According to the 2015 U.S. Trans Survey conducted by the National Center for Transgender Equality, nearly half (46 percent) of trans and nonbinary people in the United States don’t have identification that lists their correct name or gender. Advocates say that leaves many vulnerable to violence or discrimination any time they have to use an ID to travel, interact with police, go to a bank or even vote.
Advocates have lobbied for removing gender markers altogether from some federal documents, but experts say removing them from passports is impossible due to international travel requirements. Advocates say that getting gender diverse people accurate IDs, however, can be life saving.
“Improved access to accurate passports will have such a profound impact on the lives of trans, intersex and nonbinary folks across the country,” said Arli Christian, a campaign strategist with the ACLU. “But the work doesn’t stop here. We will keep working with the administration to make sure we see these important changes to gender change policies across all federal agencies.”
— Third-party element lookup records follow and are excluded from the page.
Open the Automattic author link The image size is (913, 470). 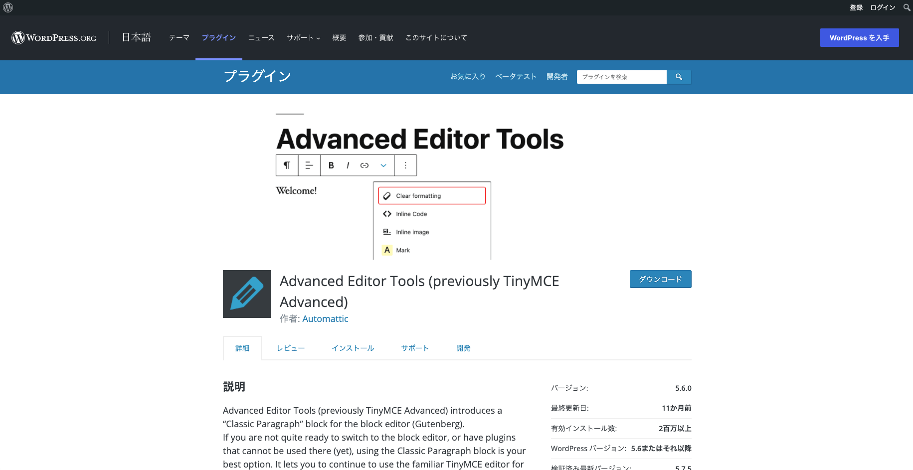pos(325,319)
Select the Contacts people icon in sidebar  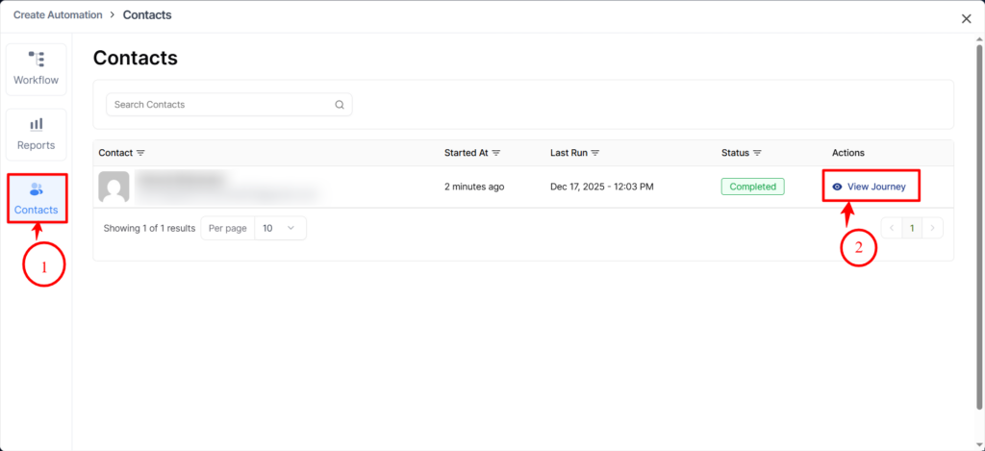pos(37,190)
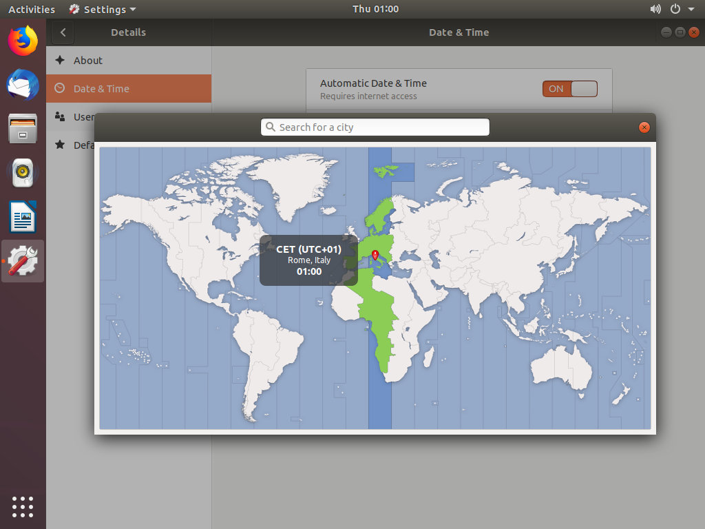This screenshot has width=705, height=529.
Task: Start Rhythmbox music player from the dock
Action: 23,172
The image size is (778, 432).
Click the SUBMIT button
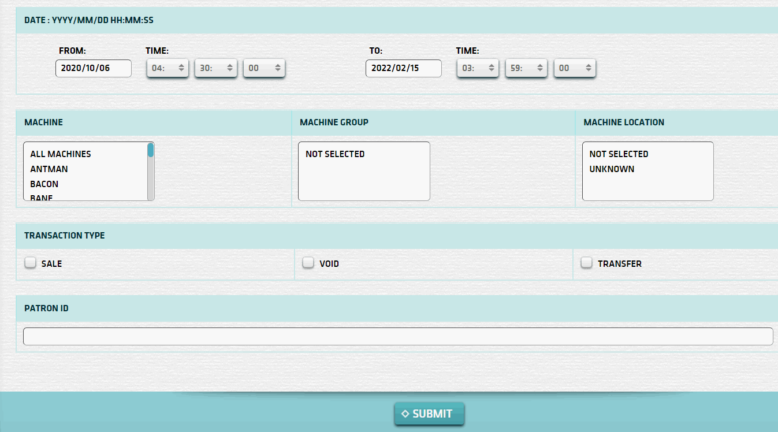(x=429, y=414)
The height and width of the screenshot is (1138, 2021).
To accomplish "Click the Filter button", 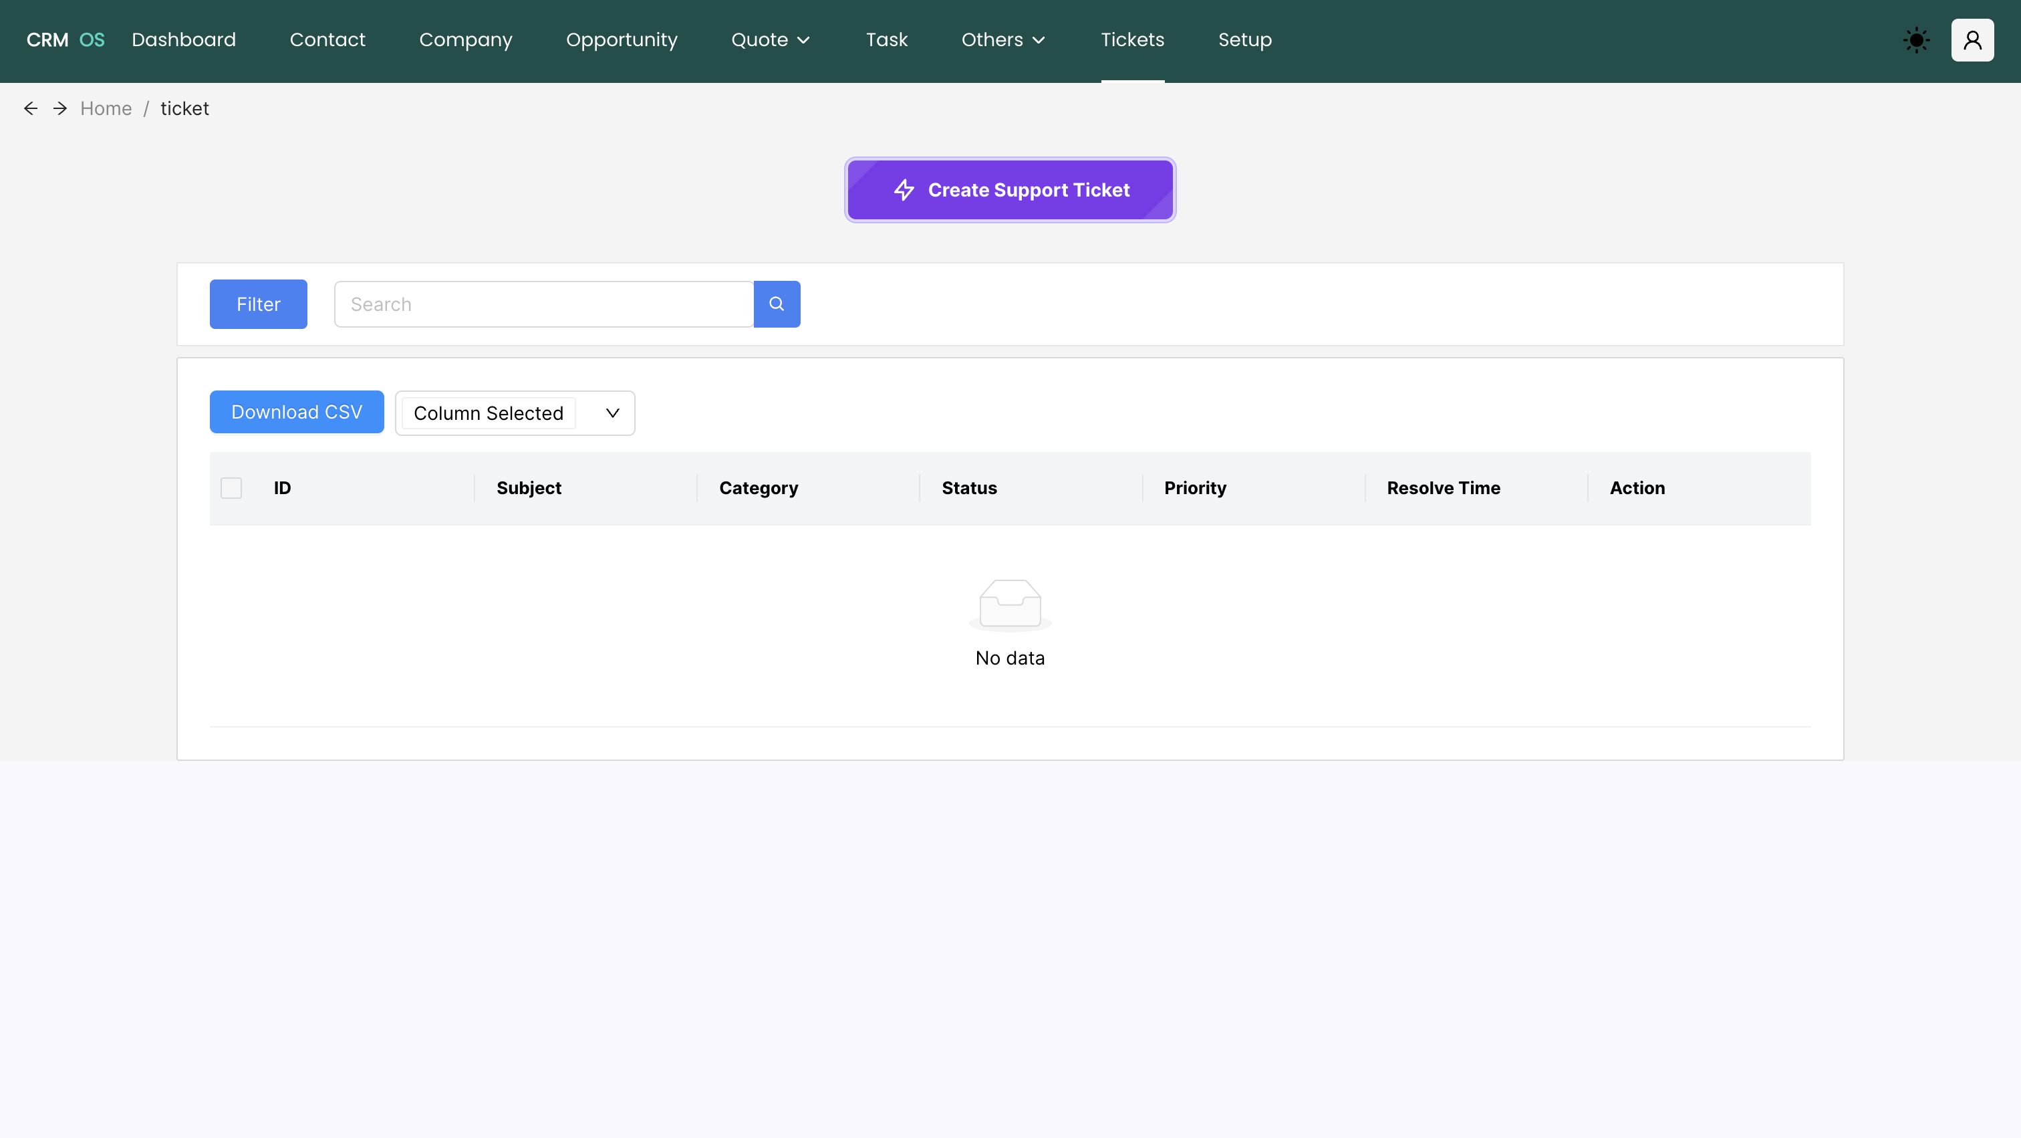I will (x=258, y=304).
The policy comes on the heels of a protracted legal battle that spanned three presidential administrations. Dana Zzyym, an intersex Navy veteran, sued the State Department with LGBTQ+ legal organization Lambda Legal in 2016 to obtain an accurate passport. More than a year ago, the U.S. Court of Appeals for the Tenth Circuit ordered the State Department to issue Zzyym a passport with a gender marker “X.”
“I’ve been at this fight for so long,” Zzyym said in a statement. “I am optimistic that, with the incredible support and work of Lambda Legal and the Intersex Campaign for Equality, I will soon receive an accurate passport, one that reflects who I truly am.”